* **Given data**
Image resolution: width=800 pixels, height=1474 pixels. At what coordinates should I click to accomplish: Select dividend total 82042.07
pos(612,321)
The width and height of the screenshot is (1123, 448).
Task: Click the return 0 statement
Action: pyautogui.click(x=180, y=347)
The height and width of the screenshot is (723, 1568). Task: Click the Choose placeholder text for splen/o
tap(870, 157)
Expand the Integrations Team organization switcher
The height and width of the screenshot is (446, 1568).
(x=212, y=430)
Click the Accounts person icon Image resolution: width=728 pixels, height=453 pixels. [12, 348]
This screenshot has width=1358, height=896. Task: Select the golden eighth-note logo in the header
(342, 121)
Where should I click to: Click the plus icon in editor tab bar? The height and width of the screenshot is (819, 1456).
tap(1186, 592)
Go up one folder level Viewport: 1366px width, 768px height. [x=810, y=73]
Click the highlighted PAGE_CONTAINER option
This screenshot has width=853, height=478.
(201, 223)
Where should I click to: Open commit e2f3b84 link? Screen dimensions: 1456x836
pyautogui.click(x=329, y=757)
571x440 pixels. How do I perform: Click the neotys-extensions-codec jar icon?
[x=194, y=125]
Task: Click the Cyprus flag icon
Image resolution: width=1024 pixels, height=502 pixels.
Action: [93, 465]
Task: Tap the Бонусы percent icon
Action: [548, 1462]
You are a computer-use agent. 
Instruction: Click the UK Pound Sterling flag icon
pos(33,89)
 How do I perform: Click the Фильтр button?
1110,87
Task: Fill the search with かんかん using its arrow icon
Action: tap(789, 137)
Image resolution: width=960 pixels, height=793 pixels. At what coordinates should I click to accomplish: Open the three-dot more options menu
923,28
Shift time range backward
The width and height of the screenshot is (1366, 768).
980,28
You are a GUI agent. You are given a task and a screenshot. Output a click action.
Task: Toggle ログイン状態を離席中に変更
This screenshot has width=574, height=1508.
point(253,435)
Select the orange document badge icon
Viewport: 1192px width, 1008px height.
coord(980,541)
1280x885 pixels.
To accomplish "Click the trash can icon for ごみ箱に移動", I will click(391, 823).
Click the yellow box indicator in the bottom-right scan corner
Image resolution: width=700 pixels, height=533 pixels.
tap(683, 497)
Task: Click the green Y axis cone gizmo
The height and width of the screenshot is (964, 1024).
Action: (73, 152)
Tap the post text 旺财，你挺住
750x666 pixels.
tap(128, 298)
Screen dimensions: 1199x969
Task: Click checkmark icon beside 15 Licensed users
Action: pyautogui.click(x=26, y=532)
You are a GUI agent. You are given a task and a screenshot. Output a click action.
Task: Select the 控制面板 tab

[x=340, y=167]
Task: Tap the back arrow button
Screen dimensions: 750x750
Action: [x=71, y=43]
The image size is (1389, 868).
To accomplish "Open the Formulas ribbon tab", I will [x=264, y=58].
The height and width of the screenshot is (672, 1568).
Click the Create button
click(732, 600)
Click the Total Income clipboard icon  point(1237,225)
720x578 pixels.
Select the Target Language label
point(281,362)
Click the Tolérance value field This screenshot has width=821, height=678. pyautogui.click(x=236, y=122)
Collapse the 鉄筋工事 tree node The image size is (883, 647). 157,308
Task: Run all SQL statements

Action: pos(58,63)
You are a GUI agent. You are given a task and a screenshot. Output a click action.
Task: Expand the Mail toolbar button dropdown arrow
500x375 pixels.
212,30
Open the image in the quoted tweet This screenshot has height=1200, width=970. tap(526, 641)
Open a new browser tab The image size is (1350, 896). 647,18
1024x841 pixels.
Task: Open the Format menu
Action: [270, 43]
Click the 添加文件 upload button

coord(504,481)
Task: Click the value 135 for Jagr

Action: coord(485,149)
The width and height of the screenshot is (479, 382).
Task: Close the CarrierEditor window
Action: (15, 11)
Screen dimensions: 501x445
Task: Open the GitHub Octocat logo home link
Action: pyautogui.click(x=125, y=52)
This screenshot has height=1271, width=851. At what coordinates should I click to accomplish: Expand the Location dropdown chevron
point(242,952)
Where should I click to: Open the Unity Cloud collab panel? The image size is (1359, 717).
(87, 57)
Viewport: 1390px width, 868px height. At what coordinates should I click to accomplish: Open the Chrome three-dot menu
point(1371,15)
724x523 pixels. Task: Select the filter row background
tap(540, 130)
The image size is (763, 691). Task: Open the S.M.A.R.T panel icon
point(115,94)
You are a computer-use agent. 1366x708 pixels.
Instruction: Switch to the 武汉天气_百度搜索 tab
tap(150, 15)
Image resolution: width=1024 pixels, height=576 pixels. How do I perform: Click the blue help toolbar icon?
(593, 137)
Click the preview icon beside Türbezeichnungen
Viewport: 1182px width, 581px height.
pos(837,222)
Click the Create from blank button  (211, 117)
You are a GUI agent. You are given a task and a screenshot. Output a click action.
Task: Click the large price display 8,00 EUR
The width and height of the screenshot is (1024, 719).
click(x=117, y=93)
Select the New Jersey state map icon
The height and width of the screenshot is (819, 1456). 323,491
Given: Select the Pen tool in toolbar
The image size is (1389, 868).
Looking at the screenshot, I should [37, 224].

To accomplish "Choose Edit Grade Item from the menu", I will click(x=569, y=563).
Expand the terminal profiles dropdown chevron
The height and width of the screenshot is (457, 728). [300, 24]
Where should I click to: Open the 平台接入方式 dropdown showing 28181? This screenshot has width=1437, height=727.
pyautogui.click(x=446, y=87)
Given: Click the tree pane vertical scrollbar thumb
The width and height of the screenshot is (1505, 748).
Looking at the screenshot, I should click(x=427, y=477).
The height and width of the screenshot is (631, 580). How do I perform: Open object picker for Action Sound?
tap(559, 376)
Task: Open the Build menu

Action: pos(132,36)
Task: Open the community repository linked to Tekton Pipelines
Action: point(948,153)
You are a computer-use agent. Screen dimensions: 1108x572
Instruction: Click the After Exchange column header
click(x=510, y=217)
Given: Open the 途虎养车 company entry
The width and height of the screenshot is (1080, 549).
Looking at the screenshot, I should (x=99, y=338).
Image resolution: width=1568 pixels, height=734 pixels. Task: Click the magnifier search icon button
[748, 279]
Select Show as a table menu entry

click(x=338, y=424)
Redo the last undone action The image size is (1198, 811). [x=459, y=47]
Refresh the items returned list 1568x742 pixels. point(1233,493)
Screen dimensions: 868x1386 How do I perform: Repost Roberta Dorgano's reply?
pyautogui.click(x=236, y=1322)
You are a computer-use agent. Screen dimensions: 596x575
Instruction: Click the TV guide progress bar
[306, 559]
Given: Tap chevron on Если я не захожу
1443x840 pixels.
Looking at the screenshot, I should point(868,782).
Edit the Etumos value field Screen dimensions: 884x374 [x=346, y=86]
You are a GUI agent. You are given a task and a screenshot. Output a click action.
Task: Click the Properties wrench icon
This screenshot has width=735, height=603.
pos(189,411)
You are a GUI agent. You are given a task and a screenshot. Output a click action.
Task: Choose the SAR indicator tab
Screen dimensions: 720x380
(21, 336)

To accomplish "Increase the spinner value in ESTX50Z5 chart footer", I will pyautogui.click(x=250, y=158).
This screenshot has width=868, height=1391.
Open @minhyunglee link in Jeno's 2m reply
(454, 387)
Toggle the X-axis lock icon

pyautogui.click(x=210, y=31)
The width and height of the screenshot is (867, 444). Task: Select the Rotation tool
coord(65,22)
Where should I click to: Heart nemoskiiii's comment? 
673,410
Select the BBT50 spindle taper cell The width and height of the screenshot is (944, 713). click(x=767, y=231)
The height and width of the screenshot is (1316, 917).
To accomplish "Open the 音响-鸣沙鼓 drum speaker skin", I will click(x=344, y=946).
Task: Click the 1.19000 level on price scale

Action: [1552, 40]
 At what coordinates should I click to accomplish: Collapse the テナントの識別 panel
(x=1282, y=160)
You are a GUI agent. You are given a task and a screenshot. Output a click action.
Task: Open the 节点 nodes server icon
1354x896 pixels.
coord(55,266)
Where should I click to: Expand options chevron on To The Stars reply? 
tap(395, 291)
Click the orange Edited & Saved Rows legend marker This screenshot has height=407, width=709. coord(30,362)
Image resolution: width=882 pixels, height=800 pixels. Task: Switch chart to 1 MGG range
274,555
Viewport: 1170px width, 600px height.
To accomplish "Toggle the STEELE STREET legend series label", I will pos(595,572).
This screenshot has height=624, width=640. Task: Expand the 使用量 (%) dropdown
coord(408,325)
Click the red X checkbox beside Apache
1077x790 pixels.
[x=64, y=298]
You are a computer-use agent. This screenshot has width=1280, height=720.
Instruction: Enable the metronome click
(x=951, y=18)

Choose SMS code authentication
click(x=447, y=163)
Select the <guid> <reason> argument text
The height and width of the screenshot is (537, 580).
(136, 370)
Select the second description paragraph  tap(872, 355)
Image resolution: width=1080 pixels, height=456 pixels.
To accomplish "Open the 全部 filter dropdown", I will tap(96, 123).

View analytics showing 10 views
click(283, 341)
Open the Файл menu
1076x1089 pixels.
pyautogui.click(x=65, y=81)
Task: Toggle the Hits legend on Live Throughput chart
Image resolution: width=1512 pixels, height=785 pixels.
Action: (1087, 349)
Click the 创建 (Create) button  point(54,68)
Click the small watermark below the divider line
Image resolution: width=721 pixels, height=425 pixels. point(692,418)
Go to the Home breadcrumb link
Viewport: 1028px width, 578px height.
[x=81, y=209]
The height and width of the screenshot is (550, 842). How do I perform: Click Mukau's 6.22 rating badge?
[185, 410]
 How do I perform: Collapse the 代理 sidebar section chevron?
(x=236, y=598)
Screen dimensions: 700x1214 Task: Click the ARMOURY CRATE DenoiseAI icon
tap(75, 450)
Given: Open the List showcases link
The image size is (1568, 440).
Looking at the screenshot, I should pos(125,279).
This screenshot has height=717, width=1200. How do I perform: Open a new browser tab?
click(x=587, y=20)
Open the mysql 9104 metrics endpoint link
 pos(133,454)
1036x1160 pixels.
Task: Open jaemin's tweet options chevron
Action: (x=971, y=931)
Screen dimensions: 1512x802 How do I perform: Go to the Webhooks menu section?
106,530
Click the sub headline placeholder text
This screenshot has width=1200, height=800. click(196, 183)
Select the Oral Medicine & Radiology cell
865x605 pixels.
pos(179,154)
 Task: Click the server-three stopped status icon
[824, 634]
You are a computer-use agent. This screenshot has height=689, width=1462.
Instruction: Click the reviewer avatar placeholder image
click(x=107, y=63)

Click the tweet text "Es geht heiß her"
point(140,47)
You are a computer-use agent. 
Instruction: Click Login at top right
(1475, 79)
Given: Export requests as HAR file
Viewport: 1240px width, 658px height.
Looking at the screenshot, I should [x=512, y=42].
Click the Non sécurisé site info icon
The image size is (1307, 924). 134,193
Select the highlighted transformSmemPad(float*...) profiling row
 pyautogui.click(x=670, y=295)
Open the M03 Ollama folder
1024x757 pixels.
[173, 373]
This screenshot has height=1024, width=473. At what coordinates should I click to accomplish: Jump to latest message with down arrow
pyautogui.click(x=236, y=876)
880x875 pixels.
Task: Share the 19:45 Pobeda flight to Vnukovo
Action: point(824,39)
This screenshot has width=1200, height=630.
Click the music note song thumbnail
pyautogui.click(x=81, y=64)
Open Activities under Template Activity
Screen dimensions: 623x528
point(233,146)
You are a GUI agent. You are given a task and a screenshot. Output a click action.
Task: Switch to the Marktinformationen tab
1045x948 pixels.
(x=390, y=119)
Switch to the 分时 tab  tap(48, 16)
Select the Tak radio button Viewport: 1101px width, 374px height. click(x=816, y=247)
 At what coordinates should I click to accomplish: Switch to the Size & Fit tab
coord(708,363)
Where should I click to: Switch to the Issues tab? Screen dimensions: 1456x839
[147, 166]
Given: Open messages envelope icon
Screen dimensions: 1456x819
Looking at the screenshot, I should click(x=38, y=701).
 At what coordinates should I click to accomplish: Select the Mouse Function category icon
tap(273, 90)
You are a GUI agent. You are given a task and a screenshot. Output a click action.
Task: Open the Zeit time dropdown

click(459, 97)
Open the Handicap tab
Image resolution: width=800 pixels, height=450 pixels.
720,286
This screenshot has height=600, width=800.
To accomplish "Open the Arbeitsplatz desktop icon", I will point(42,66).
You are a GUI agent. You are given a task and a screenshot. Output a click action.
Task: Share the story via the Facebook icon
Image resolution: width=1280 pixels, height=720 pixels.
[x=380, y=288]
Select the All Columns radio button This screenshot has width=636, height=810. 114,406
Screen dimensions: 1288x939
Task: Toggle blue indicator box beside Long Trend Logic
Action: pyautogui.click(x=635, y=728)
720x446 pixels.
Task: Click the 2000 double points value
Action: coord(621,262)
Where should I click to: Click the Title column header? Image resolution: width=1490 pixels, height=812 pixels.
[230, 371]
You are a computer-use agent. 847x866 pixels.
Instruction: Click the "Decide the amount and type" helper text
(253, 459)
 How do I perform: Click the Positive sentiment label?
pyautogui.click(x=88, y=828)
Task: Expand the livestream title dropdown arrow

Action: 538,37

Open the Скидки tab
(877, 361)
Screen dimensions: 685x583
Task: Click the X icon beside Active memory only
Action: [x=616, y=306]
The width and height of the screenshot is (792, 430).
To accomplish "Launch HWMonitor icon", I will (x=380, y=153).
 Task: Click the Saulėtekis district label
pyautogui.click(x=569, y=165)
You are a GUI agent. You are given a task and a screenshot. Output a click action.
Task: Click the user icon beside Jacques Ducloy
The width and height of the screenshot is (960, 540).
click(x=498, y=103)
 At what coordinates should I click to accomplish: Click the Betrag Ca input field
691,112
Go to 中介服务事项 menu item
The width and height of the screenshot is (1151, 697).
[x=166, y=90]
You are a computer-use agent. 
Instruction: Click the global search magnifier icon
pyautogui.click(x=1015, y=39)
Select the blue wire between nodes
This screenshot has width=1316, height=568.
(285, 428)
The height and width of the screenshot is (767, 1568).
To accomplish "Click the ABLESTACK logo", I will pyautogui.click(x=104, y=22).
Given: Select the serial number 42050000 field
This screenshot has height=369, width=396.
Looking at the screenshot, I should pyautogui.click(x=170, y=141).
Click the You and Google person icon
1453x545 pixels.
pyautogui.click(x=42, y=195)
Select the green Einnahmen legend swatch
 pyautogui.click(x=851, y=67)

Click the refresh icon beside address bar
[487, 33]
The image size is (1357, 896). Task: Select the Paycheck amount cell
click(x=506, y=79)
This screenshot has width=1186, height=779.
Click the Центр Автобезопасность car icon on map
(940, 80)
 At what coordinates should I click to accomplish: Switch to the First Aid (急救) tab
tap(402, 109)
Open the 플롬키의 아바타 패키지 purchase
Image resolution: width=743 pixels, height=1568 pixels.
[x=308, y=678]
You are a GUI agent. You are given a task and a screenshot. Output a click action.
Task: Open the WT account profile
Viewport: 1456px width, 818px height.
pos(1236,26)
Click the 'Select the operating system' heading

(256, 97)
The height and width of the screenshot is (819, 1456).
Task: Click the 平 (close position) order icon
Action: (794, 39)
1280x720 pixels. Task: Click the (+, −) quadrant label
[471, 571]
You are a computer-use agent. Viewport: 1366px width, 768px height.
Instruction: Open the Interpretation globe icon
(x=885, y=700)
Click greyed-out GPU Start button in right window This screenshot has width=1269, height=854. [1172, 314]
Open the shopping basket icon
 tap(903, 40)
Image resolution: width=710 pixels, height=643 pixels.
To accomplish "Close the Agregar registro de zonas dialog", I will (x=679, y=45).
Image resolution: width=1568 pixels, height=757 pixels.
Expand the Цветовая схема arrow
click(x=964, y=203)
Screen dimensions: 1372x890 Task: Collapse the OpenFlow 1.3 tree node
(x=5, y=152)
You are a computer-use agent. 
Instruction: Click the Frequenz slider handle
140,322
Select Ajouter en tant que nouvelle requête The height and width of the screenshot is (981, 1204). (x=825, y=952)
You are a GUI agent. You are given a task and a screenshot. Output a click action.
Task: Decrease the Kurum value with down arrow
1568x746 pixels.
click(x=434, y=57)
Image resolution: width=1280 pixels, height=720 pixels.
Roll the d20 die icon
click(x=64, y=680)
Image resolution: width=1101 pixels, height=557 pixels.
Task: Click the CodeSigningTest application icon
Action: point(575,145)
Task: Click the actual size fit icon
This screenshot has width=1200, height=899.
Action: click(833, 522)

* **Short exercise**
Can you copy out, word for word, the lines of the listing above that start at the line containing "You are a computer-use agent. Screen dimensions: 1108x572" and stop after the line containing "Looking at the screenshot, I should (x=99, y=338).", including both of those lines?

* **The completed task**
You are a computer-use agent. Screen dimensions: 1108x572
Instruction: Click the After Exchange column header
click(x=510, y=217)
Given: Open the 途虎养车 company entry
The width and height of the screenshot is (1080, 549).
Looking at the screenshot, I should (x=99, y=338).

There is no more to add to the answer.